Rewrite the entries as a numbered list, from the line containing "achievement [212, 151]" up to and including the line containing "added [673, 664]", leaving out any blank lines. List only those lines.

- INPUT ROWS -
----------------

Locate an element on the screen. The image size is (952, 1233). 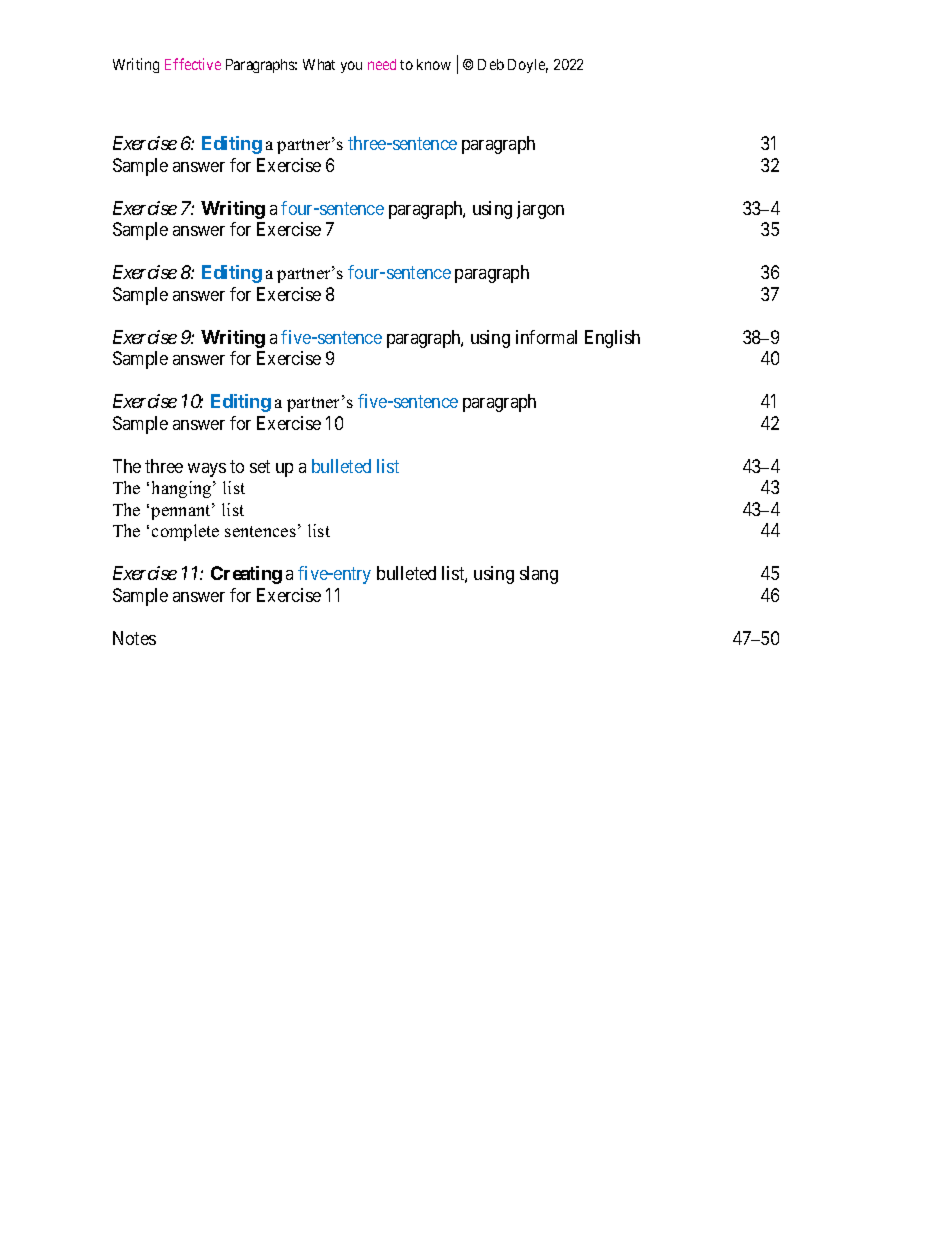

----------------

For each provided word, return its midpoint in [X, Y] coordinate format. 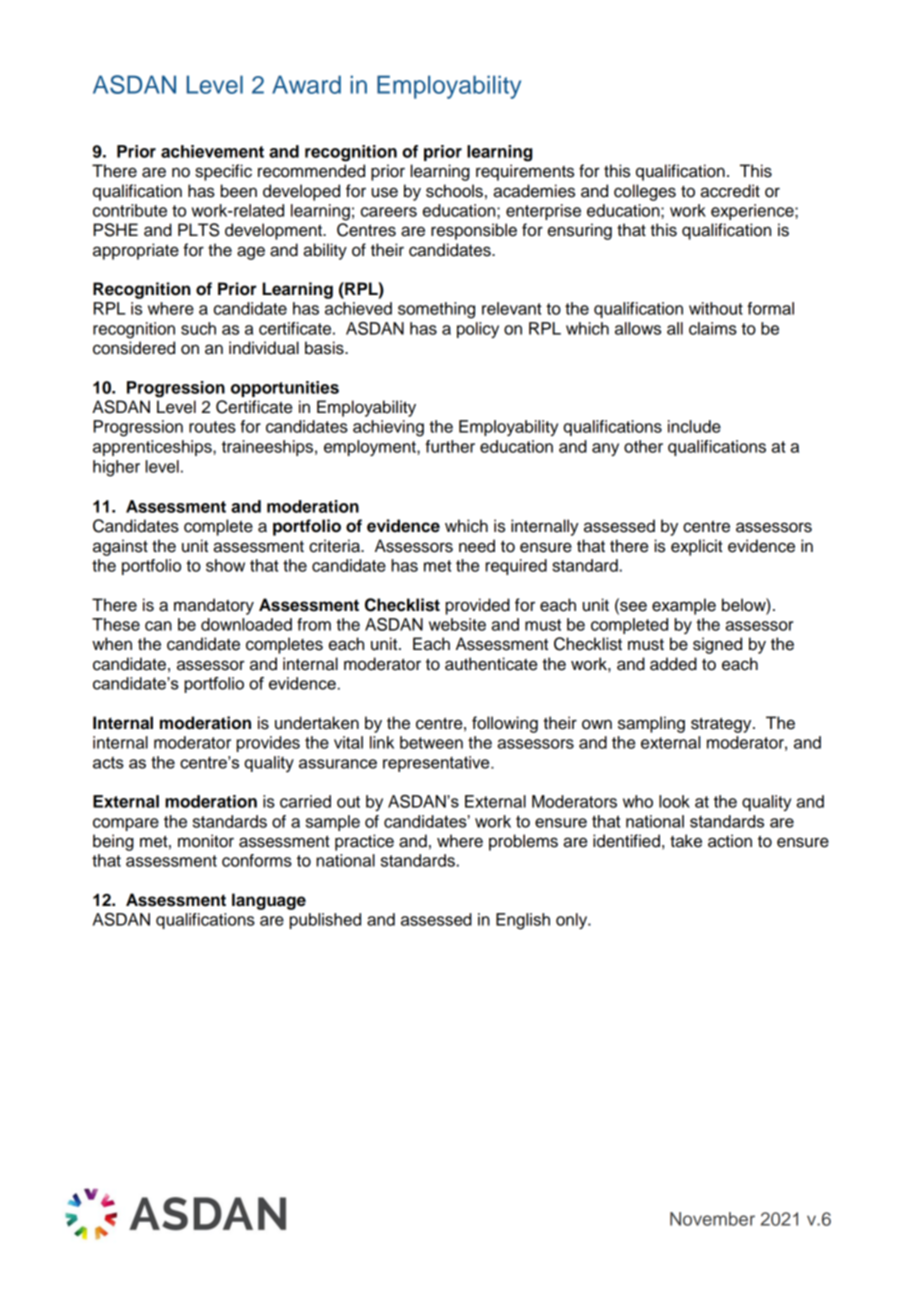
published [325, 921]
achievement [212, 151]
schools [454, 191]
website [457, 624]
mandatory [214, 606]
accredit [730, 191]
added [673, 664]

----------------

- SOLUTION TO THIS TASK -
1. achievement [212, 151]
2. schools [454, 191]
3. website [457, 624]
4. mandatory [214, 606]
5. accredit [730, 191]
6. added [673, 664]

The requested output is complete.